Figure 2. The angiogenic effect of MSC-CM.

Figure 2

(A) Protein array analysis. Each cytokine was detected in duplicate. Cytokines affecting angiogenesis were labeled in color frame. REF DOT p: reference dots for positive controls; REF DOT n: Reference dots for background controls. (B) Relationship between IL-8 concentration in MSC-CM and conditioned time. Each 5 ml medium was conditioned for 6 hours, 12 hours, 24 hours, 48 hours and 72 hours. IL-8 was detected using the Luminex-based multiple cytokines assay. Data are shown as the Mean±S.D. Each time point contained 6 independent samples (n = 6). One-way ANOVA method was used for analyzing statistical differences between groups. **P ≤ 0.001: Significantly higher than other groups. (C) Relationship between angiogenin concentration in MSC-CM and conditioned time. Each 5 ml medium was conditioned for 6 hours, 12 hours, 24 hours, 48 hours and 72 hours.
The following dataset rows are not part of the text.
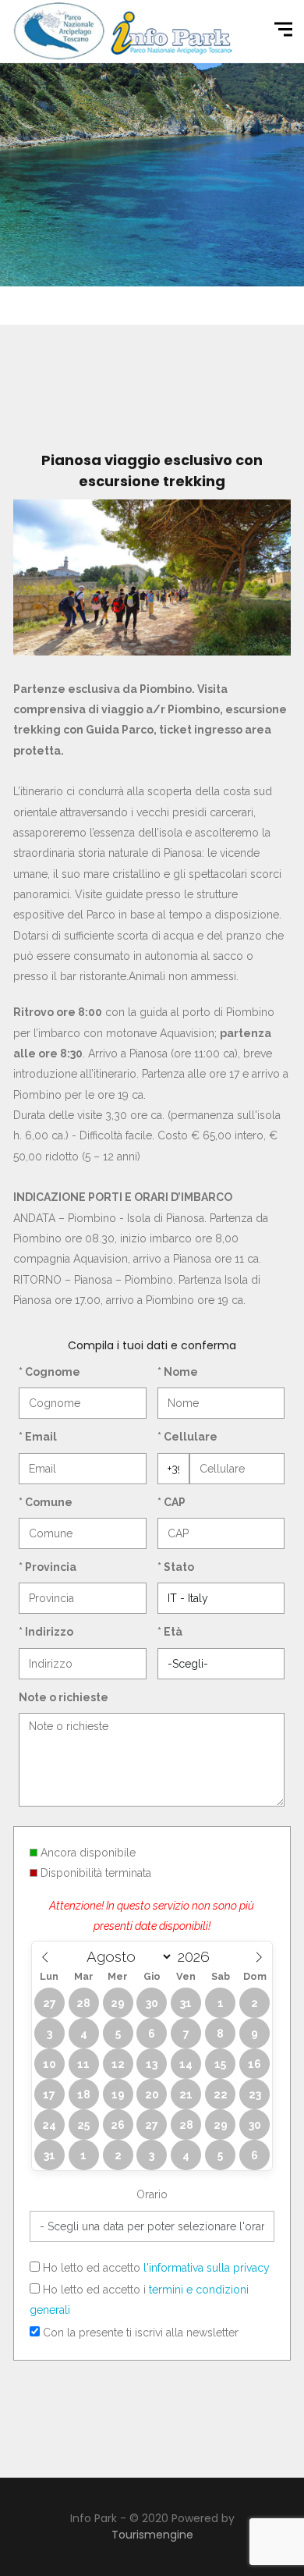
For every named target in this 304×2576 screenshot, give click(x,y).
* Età (169, 1632)
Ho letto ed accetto (155, 2268)
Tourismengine (152, 2534)
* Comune (45, 1502)
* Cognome (49, 1372)
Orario (152, 2194)
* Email (38, 1436)
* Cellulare (187, 1436)
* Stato (175, 1567)
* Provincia (47, 1567)
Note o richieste (63, 1697)
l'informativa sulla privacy (206, 2268)
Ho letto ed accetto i (139, 2299)
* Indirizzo (46, 1632)
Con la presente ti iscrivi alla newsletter (139, 2332)
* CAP (171, 1502)
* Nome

Angiogenin was detected using the Luminex-based multiple cytokines assay. Data are shown as the Mean±S.D. Each time point contained 6 independent samples (n = 6). One-way ANOVA method was used for analyzing statistical differences between groups. **P ≤ 0.001: Significantly higher than other groups. (D) Relationship between HGF concentration in MSC-CM and conditioned time. Each 5 ml medium was conditioned for 6 hours, 12 hours, 24 hours, 48 hours and 72 hours. HGF was detected using the Luminex-based multiple cytokines assay. Data are shown as the Mean±S.D. Each time point contained 6 independent samples (n = 6). One-way ANOVA method was used for analyzing statistical differences between groups. **P ≤ 0.001: Significantly higher than other groups. (E) Relationship between VEGF concentration in MSC-CM and conditioned time. Each 5 ml medium was conditioned for 6 hours, 12 hours, 24 hours, 48 hours and 72 hours. VEGF was detected using the Luminex-based multiple cytokines assay. Data are shown as the Mean±S.D. Each time point contained 6 independent samples (n = 6). One-way ANOVA method was used for analyzing significant differences among groups. **P ≤ 0.001: Significantly higher than other groups. (F) Tube formation of HUVEC. Intact HUVEC were seeded onto a 96-well plate. Each well contained 20 μl of Matrigel. Inducible condition using basic DMEM was set as the negative control. In addition, DMEM plus FBS was set as the positive control. Four hours later, HUVEC were branched in both the DMEM plus FBS group and MSC-CM group 4. Magnification at 40×; Scale bar: 100 μm.